# emerge -uDN world esclude alcuni pacchetti

## ivan2k

Ciao, volevo farvi notare questa stranezza, non so se capita anche a voi.

Aggiorno l'albero di portage con eix-sync che al termine lancia il consueto eix-diff, dove vedo comparire un aggiornamento al pacchetto dev-libs/klibc.

Lancio un emerge -pvuDN world e nella lista pacchetti da aggiornare manca dev-libs/klibc.

Lancio un emerge -pve world e noto alla fine che mi da n pacchetti da reinstallare e 1 da aggiornare, scorro la lista e il pacchetto è proprio dev-libs/klibc.

Provo con un emerge -pv1 dev-libs/klibc e in effetti portage mi risponde che il pacchetto può essere aggiornato.

Come mai questo famigerato viene saltato da emerge -pvuDN world?

In un'altra macchina ho avuto questo "problema" anche con dev-lang/nasm, dev-lang/swig e x11-misc/util-macros.

In particolare dev-lang/nasm si comporta così ogni volta, ricordo essere ormai la 3° o 4°. In pratica non lo aggiorna mai.

Qualcuno sa qualcosa in merito ?

Grazie

----------

## ago

hai casini con il world file?

In ogni caso 

```
emerge -DuNav world --with-bdeps y
```

----------

## Onip

o è solamente una build-time dep e quindi emerge la aggiorna solamente se glielo dici (come ti ha spiegato ago), oppure c'è qualche pacchetto che hai installato che ha una dipendenza del tipo <=cat-egoria/pacchetto-versione: così anche se è presente una versione stabile maggiore questa non viene installata.

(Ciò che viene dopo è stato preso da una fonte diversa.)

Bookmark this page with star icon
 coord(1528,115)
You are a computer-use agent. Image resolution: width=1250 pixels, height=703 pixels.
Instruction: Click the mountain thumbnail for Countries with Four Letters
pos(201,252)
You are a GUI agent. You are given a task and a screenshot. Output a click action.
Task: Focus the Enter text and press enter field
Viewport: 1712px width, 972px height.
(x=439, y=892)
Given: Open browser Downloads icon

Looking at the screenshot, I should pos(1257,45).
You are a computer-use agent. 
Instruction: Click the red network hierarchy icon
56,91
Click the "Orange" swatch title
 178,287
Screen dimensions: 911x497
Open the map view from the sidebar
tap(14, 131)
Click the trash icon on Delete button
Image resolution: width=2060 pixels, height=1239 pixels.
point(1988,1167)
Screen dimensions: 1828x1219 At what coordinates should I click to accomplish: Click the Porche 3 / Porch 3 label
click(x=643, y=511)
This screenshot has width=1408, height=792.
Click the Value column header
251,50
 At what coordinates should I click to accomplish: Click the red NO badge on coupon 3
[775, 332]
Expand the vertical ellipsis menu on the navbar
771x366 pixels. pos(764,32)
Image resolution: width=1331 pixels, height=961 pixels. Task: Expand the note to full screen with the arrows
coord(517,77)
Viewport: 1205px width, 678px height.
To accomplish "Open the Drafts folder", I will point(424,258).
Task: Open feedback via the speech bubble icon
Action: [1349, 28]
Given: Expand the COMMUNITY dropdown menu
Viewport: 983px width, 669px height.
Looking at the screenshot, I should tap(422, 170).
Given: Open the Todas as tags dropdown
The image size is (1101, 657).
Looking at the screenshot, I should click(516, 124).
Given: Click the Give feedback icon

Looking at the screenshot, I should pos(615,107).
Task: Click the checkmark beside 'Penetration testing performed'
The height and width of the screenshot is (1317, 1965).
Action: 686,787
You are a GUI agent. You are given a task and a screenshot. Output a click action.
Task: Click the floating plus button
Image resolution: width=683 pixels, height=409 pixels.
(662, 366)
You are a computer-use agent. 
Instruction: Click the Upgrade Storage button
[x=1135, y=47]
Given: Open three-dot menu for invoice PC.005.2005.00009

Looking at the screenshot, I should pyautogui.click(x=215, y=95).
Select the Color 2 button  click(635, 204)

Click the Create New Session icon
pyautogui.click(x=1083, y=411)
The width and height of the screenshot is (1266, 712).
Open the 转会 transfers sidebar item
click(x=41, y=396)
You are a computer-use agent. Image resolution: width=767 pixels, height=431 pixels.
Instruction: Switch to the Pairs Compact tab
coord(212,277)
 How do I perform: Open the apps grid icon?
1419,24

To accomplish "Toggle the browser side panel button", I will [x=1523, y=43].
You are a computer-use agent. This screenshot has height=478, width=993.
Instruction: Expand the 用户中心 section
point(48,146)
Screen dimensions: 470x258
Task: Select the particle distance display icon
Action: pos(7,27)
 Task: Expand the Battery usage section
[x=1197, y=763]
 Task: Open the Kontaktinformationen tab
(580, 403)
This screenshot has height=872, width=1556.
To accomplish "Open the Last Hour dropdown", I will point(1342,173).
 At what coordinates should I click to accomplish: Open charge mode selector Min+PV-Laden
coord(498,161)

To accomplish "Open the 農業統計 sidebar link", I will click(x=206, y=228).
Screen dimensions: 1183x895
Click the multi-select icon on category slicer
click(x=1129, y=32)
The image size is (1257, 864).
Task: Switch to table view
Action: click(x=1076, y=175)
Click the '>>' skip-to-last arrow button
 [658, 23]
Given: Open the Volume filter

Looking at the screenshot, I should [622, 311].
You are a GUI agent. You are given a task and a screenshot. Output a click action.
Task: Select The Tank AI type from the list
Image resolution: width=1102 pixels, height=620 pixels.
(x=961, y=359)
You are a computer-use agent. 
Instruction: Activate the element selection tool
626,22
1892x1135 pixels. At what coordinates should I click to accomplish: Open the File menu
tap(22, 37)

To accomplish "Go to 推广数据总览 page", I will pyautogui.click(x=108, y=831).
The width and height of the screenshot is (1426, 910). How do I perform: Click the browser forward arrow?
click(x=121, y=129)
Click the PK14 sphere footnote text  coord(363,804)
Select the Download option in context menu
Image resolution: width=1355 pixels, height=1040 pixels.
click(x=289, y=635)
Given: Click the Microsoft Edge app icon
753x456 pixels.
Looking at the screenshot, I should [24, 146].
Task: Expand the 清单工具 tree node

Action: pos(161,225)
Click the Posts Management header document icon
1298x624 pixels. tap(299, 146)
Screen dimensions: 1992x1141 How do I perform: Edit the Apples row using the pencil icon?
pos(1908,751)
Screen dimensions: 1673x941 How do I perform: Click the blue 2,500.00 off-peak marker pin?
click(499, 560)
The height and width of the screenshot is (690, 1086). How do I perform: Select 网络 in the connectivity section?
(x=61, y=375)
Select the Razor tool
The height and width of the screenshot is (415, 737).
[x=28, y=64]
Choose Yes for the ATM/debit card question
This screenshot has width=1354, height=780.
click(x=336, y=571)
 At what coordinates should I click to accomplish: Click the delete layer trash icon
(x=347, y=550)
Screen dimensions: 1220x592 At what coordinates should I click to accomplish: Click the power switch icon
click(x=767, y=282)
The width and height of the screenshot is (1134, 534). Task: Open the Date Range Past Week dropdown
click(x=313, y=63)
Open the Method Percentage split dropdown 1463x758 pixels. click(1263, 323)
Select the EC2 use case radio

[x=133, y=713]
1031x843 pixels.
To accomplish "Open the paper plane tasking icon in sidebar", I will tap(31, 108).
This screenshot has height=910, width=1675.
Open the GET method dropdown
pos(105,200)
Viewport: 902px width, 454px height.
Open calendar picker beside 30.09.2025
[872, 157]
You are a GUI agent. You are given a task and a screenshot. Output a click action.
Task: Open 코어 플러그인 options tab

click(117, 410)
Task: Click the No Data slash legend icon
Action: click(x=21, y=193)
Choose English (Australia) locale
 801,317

In definitiva non c'è niente di strano e nessun problema   :Very Happy: 

----------

## pierino_89

Oppure, potrebbe essere un pacchetto orfano perché dipendenza di qualcosa che hai rimosso, se non hai fatto emerge --depclean di recente.

----------

## ivan2k

Lancio un emerge --depclean seguito da un revdep-rebuild dopo ogni aggiornamento, non credo siano dipendenze orfane, comunque grazie delle ottime informazioni, ogni giorno imparo qualcosa di nuovo ....

Io adoro Gentoo

----------